Adds 22 production-ready Prometheus alerting rules across 8 groups to the Dakera monitoring stack. Previously the monitoring setup only had dashboards (observability) but no alerting — this fills that gap.

Changes

  • New file: monitoring/alerting-rules.yml — alert definitions
  • Modified: monitoring/prometheus.yml — added rule_files directive
  • Modified: monitoring/docker-compose.yml, docker/docker-compose.yml, docker/docker-compose.ha.yml — mount alerting-rules.yml into Prometheus container

Alert Groups

Group Alerts Severity Range
Availability DakeraDown, HighErrorRate, NoTraffic warning / critical
Performance HighLatencyP95, HighLatencyP99, MemoryApiLatency, InferenceSlow warning / critical
Resources HighMemoryUsage, CriticalMemoryUsage, HighCpuUsage, HighActiveRequests warning / critical
Cache L1HitRateLow, L2HitRateLow info / warning
Decay Engine Stalled, SlowCycle, HighExpiryRate warning / info
Storage MinIODown, MinIOHighLatency warning / critical
Cluster ClusterDegraded, ClusterOffline, ReplicaCountLow warning / critical
Prometheus TargetDown, ScrapeErrors, StorageNearLimit info / warning

Notes

  • Cluster alerts (DakeraClusterDegraded) assume HA mode (3 nodes). Single-node deployments should silence these via Alertmanager — documented in the file header.
  • Resource alerts require deploy.resources.limits.memory to be set in compose for container_spec_memory_limit_bytes to be available.
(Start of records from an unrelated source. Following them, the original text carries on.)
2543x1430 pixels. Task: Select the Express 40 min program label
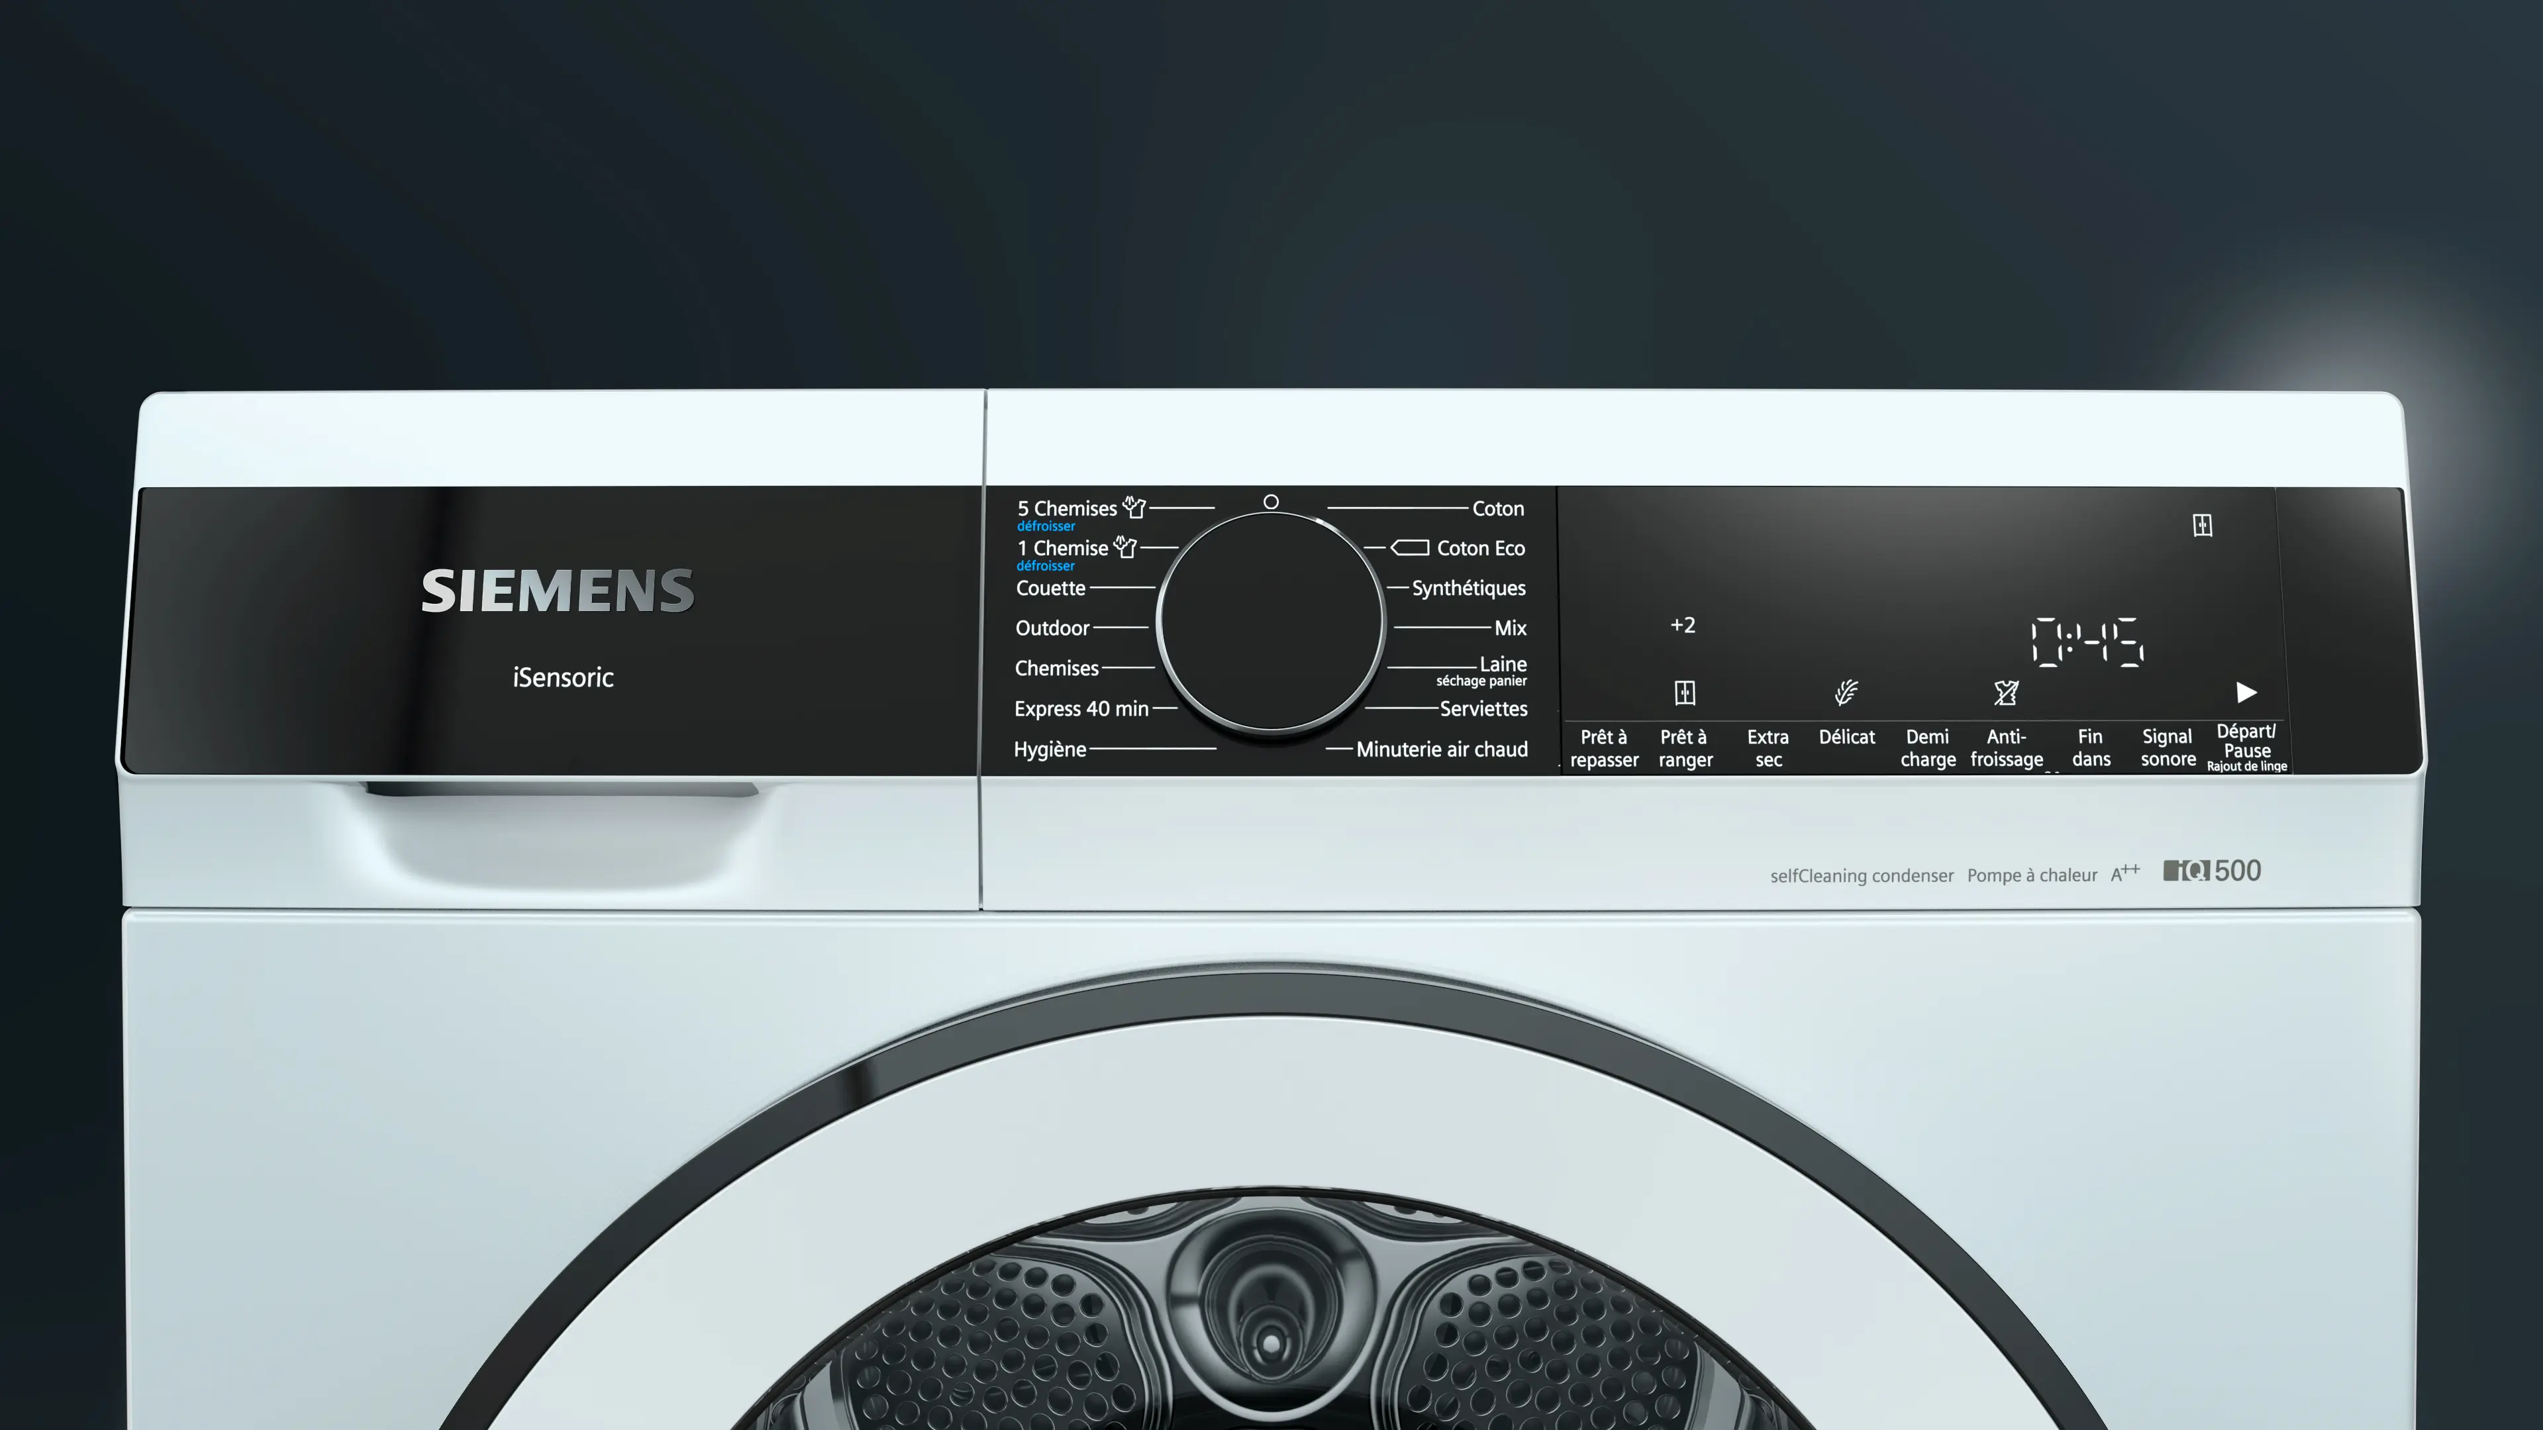pos(1081,709)
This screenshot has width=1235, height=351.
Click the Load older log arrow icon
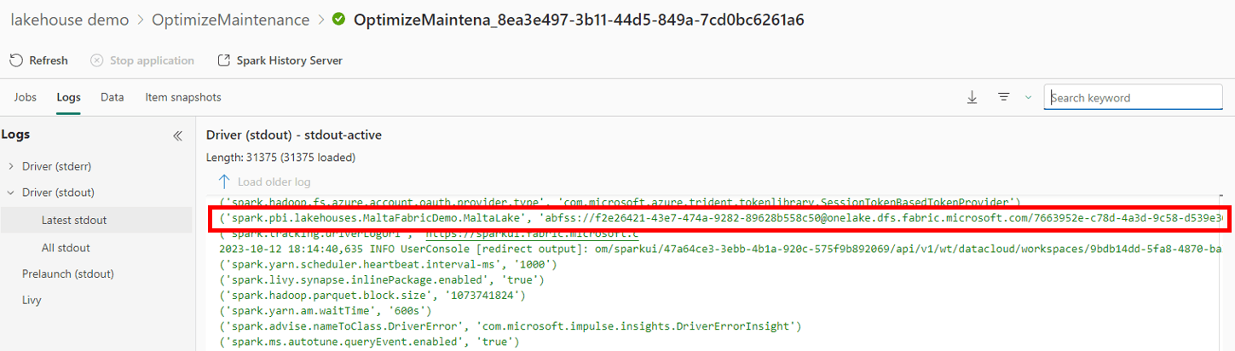pos(224,181)
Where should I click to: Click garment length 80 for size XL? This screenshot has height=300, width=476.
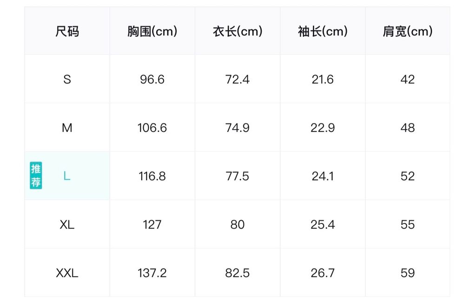237,225
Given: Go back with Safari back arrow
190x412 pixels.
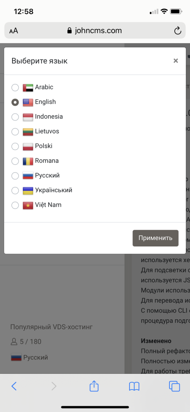Looking at the screenshot, I should [14, 386].
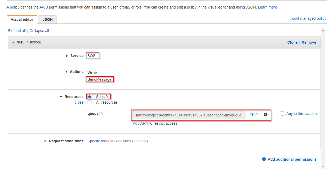The width and height of the screenshot is (336, 170).
Task: Expand the Service section
Action: pos(67,56)
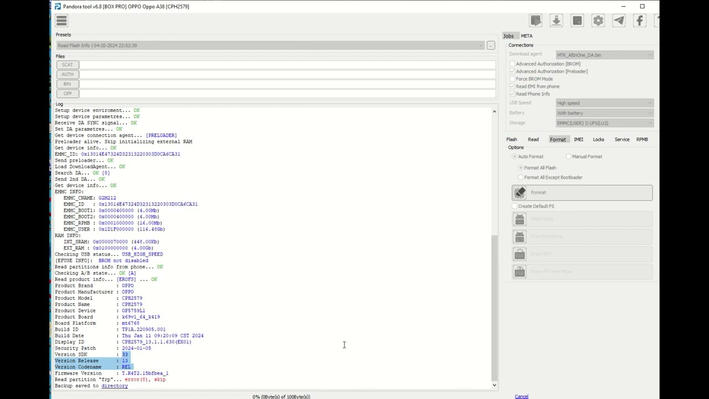Screen dimensions: 709x399
Task: Enable Force BROM Mode checkbox
Action: point(512,79)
This is already configured in all compose files.
  • All for durations are tuned to avoid alert flapping on transient spikes.

…ments

Add 22 production-ready alert rules across 8 groups:
- Availability: service down, high error rate, no traffic
- Performance: p95/p99 latency, memory API latency, slow inference
- Resources: memory/CPU usage, active request saturation
- Cache: L1/L2 hit rate degradation
- Decay engine: stalled cycles, slow cycles, high expiry rate
- Storage: MinIO down, MinIO latency
- Cluster: node count, replica count (HA-only, documented)
- Prometheus: target down, scrape errors, storage usage

Changes:
- New monitoring/alerting-rules.yml with all alert definitions
- Updated monitoring/prometheus.yml to reference rule_files
- Updated all compose files (monitoring, single-node, HA) to
  mount alerting-rules.yml into the Prometheus container

Tuning notes included: for durations, container memory limit
dependency, HA-only cluster alerts flagged for single-node users.
@ferhimedamine

Copy link
Copy Markdown
Contributor

🤖 [Agent: CTO] Code Review — Prometheus Alerting Rules

Assessment: Well-structured alerting rules with proper severity levels, flap prevention (for durations), and comprehensive coverage. Good work.

Technical observations:

  1. Metric name verification needed: Several referenced metrics (dakera_cache_hits_total, dakera_l2_cache_hits_total, dakera_decay_run_total, dakera_decay_cycle_duration_seconds, dakera_cluster_nodes_total, dakera_replica_count) should be verified against our actual /metrics endpoint export. Some may not exist yet — particularly cluster/replication metrics.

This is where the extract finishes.